Implemented tests in the framework.

## Risks and Drawbacks

### Frontrun Risk

As the system is first-come first-serve, the intent claiming transaction can be front-runned by whoever sees it - mempool operator, validator operator, etc. Since anyone is able to sign transaction to claim intent solution, anyone can take the intent solving transaction submitted by the solver and sign the same transaction with its own address to be able to claim the lucrative ones.

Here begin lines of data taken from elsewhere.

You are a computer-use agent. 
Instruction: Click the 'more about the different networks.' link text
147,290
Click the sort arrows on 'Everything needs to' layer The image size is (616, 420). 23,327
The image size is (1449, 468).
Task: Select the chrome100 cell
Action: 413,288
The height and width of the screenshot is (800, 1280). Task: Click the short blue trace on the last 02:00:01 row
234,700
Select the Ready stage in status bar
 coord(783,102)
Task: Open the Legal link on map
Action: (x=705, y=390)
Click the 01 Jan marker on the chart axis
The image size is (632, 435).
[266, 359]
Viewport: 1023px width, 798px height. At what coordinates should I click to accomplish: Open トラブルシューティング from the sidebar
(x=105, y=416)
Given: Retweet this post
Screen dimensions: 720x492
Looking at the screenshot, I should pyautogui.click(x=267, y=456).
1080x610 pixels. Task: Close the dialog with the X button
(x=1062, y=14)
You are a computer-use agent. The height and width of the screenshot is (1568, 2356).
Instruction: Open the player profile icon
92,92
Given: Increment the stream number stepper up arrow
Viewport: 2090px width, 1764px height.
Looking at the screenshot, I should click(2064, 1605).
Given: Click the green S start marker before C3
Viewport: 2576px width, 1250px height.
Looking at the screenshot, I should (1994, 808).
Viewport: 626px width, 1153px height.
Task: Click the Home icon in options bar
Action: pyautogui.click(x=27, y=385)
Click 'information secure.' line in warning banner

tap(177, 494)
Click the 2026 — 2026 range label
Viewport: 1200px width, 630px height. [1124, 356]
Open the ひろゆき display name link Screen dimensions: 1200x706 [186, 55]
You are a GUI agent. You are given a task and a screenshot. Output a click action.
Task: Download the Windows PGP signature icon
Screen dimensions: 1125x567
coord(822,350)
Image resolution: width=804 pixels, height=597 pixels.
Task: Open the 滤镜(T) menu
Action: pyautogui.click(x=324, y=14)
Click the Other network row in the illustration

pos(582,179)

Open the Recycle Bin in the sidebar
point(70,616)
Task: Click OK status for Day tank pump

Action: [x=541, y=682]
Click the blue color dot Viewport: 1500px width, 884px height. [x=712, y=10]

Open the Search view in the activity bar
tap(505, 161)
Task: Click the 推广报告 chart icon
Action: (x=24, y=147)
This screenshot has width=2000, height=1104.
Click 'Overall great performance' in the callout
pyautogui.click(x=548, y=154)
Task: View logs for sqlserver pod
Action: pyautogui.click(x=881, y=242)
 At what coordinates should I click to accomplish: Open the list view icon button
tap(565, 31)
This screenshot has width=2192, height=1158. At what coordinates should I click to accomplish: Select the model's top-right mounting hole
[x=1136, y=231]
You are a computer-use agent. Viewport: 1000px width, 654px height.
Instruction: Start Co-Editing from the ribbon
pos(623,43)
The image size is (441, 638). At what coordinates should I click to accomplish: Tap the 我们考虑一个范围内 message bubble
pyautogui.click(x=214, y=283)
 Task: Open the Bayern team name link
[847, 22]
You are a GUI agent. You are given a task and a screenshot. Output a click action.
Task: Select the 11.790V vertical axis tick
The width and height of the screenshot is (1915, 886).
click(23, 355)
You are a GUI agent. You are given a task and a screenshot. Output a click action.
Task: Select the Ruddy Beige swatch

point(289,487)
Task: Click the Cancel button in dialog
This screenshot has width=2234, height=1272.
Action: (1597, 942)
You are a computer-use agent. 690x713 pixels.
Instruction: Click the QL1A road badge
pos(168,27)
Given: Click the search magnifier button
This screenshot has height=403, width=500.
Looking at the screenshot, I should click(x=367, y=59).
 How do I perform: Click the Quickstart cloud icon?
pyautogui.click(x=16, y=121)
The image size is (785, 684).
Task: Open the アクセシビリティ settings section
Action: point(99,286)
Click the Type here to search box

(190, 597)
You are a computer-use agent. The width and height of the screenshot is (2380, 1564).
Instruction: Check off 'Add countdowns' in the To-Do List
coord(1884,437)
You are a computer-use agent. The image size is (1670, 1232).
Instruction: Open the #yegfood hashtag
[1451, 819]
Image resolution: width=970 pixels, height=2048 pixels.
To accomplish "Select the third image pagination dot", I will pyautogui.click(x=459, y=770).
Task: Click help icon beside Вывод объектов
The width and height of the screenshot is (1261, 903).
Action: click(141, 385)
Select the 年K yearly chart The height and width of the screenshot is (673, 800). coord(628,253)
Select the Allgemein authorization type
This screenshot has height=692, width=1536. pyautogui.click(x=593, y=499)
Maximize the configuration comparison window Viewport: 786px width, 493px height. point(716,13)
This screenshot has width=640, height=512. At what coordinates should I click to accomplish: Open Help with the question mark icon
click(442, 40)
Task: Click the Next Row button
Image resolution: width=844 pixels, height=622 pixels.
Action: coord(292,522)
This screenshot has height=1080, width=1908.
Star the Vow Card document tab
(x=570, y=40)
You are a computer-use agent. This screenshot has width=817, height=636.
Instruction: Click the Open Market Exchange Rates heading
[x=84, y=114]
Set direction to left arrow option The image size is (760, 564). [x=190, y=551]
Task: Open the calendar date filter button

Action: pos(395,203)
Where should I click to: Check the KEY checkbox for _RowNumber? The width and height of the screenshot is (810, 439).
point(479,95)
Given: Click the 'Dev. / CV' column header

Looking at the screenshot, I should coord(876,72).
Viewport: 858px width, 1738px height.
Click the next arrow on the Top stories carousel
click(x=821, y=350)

If main value comes from finding the route, and not being willing to settle, privacy of submitted transactions will become imporatnt. Intent Solver might want to run a validator node or partner with validator operator. Additionally in the future, support for "secret transactions" , that are revealed only at the time of execution might be added.


## Security Considerations

WIP

## Future Potential

- We need offchain declaration of the intents
- We can use this standard to incentivize for a credit score system for different DeFi lending protocol:
- Implement borrow/lending action as an NFT, and implement scoring system for the NFT as the consumption condition.
- This procedure is an on-chain procedure. Ideally we should make this a signed message instead so that users don't need to publish this intent to everyone.
## Timeline

### Suggested implementation timeline

Framework code implemented.

### Suggested developer platform support timeline

We will need https://github.com/aptos-foundation/AIPs/pull/448/files for SDK side support.

### Suggested deployment timeline

WIP


## Open Questions (Optional)

Should we have an allowlist or some custom logic on who is authorized to resolve an intent?